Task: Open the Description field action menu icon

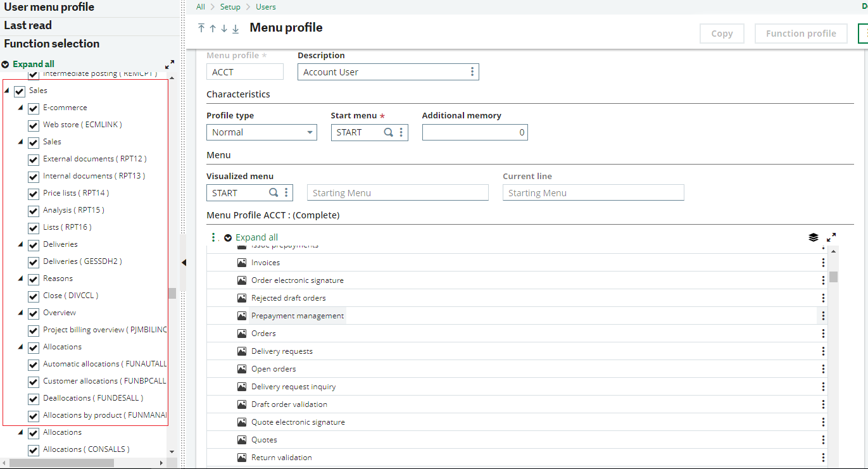Action: (x=472, y=72)
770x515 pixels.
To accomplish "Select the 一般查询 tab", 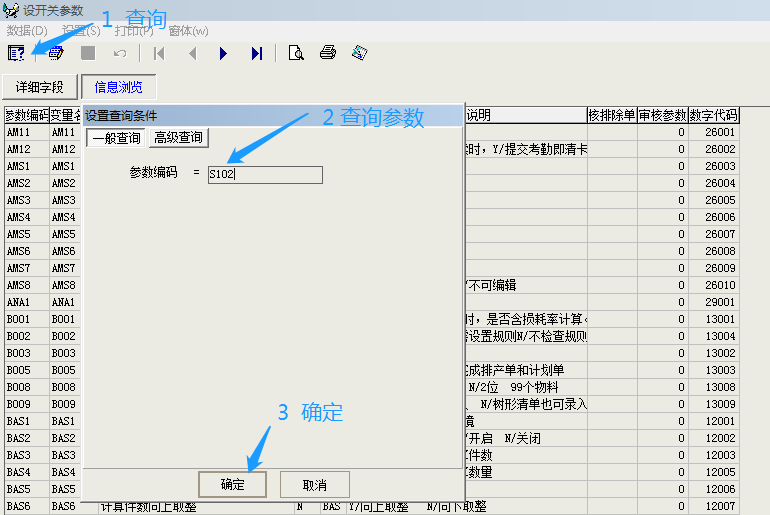I will click(x=115, y=138).
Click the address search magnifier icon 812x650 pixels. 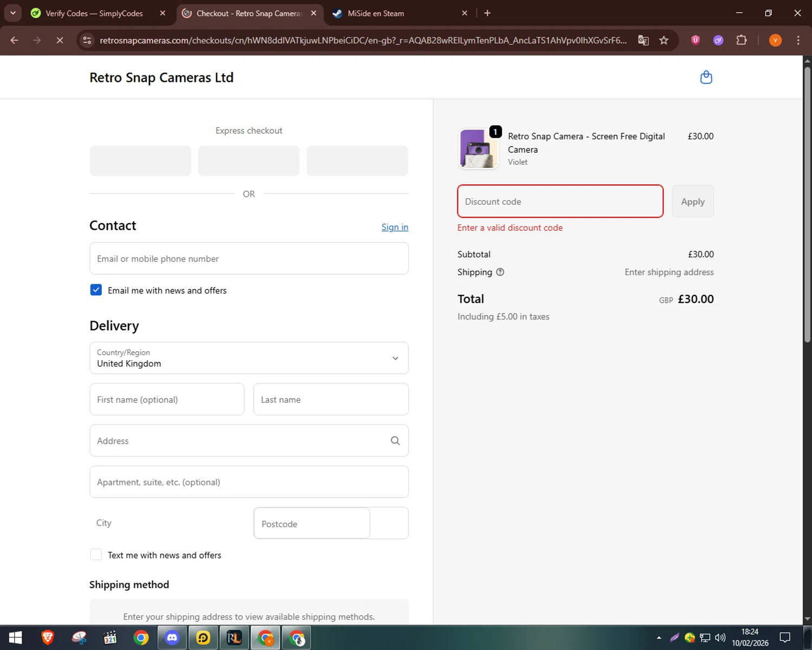click(x=395, y=441)
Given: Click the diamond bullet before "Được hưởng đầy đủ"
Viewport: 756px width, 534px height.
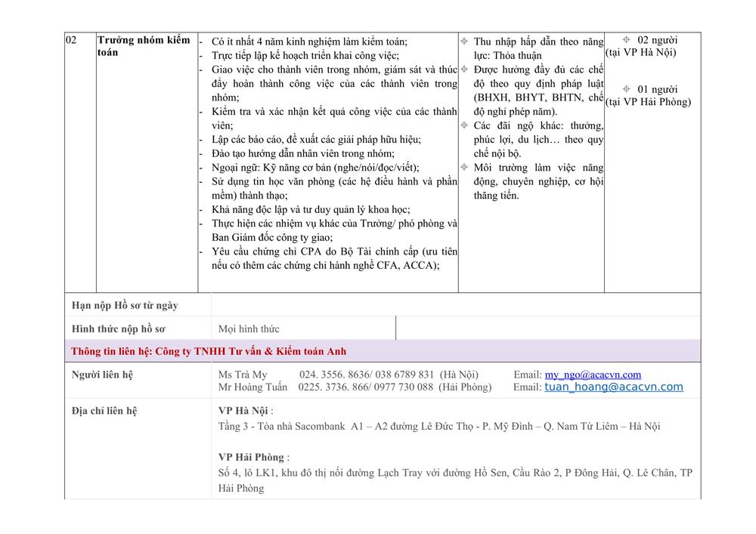Looking at the screenshot, I should click(x=464, y=69).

------

What is needed:
Beginning with the line that holds "Given: Click the" and continuing to the end of the entries above, set down each line exactly, both ends included; include no pictures.

Expected output:
Given: Click the diamond bullet before "Được hưởng đầy đủ"
Viewport: 756px width, 534px height.
Looking at the screenshot, I should click(x=464, y=69).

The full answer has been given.